Sculptor Pietro Torrigiano was born in Florence on 24 November 1472. He was one of a group of youngsters who studied art under the patronage of Lorenzo de’ Medici. A young man of violent temperament, he broke Michelangelo’s nose in a dispute (creative rivalry?) between the two and was forced to leave Florence as a consequence. He spent time in Rome assisting Bernardino di Betto (knowns as Pinturicchio) in modelling the elaborate stucco decorations in the Apartamenti Borgia for Pope Alexander VI. For some time he was active in France and the Low Countries.
By 1503 Henry VII had begun the building of his chapel at Westminster. Around 1506, Torrigiano travelled to London to offer his services and took up his residence in the precinct of St Peter’s, Westminster. He produced terracotta sculptures depicting Henry VII, Henry VIII, and Bishop John Fisher. In 1510, he was commissioned to create the tomb monument of Lady Margaret Beaufort, mother of Henry VII, working to designs by Maynard Wewick (an immigrant from the Low Countries). Two years later he started work on the grand effigial monument to Henry VII (Westminster Abbey).

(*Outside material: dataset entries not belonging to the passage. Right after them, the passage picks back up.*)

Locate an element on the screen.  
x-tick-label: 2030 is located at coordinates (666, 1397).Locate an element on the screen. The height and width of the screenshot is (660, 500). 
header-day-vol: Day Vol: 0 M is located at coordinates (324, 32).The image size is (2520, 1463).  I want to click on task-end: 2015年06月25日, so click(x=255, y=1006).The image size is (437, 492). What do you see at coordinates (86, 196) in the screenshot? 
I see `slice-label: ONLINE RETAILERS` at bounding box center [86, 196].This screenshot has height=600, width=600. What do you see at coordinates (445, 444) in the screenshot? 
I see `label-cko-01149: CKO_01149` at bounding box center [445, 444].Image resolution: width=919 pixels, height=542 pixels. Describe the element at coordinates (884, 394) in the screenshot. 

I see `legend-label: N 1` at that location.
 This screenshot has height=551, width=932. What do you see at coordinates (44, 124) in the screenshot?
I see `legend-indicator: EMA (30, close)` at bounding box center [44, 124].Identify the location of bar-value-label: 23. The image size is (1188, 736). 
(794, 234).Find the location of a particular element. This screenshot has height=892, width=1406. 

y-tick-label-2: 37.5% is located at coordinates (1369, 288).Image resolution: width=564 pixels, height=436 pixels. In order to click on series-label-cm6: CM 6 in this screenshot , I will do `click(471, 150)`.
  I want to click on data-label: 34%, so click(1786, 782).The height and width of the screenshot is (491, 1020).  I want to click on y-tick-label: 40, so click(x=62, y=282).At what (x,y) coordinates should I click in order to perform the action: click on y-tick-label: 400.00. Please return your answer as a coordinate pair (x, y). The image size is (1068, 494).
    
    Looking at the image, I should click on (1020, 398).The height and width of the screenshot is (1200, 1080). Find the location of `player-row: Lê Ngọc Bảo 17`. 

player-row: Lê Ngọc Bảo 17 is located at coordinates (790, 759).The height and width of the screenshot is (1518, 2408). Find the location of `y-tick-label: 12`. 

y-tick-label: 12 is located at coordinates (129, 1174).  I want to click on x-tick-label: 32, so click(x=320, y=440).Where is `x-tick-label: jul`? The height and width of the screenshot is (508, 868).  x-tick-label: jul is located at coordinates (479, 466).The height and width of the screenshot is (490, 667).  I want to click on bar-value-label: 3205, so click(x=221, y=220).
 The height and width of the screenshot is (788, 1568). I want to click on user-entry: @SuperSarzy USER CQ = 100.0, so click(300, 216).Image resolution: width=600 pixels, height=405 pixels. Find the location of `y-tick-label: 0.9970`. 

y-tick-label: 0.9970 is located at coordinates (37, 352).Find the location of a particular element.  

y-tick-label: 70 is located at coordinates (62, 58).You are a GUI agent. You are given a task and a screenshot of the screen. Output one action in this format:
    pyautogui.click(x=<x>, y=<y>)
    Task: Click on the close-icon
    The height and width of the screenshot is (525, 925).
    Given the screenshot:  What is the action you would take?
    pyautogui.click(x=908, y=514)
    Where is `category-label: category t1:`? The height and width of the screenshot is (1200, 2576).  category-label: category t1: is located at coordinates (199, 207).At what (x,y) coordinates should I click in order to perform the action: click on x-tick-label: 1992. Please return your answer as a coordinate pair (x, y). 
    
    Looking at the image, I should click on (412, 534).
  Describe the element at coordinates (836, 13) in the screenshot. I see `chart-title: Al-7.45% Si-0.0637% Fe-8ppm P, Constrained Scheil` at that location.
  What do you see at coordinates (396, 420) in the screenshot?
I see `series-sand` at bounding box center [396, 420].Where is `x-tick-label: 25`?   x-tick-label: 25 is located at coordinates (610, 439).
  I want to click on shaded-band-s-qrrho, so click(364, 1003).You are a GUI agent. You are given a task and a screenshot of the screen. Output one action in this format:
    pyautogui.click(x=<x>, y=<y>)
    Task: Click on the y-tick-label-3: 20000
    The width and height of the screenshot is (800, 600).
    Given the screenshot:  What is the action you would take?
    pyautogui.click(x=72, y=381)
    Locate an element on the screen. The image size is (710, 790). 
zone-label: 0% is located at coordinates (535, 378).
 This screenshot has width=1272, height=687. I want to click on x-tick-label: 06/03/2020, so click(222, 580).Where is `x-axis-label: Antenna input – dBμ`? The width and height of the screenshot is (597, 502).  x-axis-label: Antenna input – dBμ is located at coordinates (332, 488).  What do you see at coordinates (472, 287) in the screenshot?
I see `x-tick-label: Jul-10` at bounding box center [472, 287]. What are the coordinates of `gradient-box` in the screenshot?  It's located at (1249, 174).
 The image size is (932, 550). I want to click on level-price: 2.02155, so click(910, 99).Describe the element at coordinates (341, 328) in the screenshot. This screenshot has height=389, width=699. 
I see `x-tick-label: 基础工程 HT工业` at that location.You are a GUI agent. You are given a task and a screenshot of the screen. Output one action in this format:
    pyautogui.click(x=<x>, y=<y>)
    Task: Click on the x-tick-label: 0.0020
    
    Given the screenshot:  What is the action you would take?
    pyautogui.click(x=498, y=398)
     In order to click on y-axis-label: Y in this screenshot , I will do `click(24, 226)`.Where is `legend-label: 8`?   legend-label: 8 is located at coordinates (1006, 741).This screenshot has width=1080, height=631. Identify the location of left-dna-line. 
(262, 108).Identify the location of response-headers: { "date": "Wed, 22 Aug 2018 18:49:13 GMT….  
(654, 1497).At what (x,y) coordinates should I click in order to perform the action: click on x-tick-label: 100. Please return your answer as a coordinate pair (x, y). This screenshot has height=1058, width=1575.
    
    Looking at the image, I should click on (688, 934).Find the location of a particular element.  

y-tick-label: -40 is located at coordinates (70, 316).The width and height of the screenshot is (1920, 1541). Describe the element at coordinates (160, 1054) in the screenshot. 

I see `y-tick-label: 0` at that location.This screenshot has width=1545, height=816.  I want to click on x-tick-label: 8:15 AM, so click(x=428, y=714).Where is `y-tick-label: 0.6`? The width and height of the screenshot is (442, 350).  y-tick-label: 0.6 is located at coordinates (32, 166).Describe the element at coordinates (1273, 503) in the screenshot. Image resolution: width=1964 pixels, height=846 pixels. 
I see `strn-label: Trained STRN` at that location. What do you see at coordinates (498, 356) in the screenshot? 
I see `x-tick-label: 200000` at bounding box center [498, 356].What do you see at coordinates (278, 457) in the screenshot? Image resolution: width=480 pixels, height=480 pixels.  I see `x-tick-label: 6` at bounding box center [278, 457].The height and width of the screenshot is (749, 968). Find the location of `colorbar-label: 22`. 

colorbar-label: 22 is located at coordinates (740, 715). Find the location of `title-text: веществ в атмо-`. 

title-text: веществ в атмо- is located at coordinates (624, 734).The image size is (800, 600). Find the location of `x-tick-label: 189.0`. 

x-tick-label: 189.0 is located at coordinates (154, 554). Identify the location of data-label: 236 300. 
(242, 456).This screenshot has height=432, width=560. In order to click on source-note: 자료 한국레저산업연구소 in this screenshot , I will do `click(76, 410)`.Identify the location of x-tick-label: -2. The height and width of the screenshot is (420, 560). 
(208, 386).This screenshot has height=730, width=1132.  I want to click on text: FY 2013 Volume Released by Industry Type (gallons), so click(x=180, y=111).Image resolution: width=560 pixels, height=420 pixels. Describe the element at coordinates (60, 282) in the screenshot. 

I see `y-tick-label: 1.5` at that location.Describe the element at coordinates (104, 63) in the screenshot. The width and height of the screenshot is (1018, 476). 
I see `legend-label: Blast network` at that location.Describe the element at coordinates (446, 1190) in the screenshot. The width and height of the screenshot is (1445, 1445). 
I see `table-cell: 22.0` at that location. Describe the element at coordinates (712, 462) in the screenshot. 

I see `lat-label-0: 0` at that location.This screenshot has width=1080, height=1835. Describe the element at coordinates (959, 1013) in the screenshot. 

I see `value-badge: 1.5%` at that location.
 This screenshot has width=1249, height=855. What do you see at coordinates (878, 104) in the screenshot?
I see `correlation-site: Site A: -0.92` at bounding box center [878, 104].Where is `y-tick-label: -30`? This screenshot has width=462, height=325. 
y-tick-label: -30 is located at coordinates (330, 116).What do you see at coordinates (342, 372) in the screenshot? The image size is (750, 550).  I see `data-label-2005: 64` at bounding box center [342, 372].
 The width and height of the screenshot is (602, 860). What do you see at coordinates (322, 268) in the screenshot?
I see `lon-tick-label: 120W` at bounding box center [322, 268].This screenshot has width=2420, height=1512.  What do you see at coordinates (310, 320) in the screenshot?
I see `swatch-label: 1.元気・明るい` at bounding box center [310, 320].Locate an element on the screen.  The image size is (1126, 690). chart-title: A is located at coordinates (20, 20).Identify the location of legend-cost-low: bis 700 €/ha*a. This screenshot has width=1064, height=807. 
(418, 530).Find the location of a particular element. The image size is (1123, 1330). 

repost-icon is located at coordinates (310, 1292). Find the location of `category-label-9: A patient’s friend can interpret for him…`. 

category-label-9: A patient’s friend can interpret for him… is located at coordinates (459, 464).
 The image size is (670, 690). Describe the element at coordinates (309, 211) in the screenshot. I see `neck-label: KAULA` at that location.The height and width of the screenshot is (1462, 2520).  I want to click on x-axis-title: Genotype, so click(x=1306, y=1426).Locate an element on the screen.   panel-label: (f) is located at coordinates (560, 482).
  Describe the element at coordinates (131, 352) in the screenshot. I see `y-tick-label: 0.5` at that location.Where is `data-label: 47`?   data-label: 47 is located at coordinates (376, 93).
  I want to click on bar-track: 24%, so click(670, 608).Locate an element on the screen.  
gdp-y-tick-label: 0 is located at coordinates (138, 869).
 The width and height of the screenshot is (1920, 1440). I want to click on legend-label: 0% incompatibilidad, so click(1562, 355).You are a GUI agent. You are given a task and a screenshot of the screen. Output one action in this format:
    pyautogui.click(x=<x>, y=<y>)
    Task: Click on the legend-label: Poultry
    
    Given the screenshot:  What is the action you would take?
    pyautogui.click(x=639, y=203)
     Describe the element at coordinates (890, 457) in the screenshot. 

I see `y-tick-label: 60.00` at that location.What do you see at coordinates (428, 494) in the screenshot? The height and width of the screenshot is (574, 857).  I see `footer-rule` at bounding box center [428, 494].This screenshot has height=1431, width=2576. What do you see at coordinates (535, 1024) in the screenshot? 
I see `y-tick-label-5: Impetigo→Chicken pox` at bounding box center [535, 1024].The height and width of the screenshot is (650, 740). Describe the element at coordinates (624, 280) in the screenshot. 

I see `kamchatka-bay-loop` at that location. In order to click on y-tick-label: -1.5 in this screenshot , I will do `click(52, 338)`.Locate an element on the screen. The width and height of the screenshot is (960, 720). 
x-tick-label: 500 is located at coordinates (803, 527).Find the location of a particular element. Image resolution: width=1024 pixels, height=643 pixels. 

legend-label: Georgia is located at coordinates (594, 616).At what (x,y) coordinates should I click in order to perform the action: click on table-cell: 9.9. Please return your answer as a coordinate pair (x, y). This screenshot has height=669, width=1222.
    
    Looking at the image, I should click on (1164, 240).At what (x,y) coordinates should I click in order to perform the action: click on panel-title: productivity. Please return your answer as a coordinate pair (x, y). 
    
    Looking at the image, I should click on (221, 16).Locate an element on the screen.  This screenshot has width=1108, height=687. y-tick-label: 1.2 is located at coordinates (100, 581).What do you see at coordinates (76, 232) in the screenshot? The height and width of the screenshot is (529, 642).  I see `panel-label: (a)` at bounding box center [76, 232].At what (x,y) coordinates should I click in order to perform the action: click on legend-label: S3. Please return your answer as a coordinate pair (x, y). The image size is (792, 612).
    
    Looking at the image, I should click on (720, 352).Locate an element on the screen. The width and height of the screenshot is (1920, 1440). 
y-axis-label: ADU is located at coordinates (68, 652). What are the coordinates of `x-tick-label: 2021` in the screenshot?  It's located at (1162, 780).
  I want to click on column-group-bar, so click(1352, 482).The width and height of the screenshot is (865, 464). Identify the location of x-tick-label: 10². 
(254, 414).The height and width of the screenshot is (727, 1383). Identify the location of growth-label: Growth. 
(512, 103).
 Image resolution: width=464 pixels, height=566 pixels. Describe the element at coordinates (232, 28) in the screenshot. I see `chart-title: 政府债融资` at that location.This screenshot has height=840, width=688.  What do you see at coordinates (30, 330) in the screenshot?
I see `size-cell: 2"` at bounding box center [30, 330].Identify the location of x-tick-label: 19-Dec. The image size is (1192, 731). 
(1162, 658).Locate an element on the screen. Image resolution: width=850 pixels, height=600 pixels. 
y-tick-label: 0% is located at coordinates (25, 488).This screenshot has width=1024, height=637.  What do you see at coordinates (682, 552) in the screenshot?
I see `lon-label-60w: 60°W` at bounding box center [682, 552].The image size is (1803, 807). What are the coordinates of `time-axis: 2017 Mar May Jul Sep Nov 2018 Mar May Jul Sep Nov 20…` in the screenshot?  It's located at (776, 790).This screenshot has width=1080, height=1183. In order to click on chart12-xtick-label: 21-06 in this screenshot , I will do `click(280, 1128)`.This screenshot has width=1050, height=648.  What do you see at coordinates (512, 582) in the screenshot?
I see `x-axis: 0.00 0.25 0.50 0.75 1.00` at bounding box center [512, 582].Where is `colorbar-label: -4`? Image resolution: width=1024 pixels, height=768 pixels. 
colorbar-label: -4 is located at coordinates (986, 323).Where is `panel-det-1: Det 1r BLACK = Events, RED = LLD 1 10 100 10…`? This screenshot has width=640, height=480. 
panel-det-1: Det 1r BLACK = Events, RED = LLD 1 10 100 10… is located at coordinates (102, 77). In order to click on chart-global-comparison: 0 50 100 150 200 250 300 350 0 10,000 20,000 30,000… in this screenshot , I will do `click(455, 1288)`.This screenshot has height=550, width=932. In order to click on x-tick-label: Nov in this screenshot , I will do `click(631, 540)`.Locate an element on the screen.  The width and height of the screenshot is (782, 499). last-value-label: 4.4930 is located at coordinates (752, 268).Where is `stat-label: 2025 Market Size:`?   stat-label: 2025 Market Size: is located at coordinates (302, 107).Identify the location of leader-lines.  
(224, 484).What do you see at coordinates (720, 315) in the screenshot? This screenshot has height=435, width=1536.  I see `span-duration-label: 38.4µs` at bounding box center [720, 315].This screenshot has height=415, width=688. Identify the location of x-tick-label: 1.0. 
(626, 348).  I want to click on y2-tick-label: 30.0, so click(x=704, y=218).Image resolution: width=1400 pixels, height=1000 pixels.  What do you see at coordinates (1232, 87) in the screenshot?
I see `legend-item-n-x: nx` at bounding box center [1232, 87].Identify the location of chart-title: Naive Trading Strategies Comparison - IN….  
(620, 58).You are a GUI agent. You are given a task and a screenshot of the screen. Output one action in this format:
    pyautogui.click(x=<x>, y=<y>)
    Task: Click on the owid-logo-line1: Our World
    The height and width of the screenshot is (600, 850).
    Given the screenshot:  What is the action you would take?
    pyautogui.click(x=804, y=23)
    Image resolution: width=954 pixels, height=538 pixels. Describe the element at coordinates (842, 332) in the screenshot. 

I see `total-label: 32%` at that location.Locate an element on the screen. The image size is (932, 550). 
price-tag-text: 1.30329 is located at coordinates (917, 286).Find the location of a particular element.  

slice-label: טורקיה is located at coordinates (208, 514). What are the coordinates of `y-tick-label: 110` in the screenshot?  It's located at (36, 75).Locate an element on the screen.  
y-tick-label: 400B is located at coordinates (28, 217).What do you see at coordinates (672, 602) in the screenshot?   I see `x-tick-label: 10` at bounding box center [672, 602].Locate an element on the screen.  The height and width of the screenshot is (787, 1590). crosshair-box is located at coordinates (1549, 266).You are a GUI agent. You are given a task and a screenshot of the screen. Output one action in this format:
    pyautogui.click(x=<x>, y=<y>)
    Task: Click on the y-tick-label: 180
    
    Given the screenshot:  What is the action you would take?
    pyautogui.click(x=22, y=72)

He was commissioned by Henry VIII to make him a similar (but larger) monument. The work was never completed and eventually destroyed during the Commonwealth. He was also responsible for the monument of John Yonge, Master of the Rolls during the reign of Henry VIII. With these funeral sculptures he introduced Italian Renaissance style to England. Torrigiano left England in the early 1520s and spent his final years in Seville. His aggressive temper got him into difficulties with the Inquisition authorities and he died (on hunger strike) in 1528 in prison. The story of his death inspired Charles Holroyd’s painting Death of Torrigiano (c. 1886).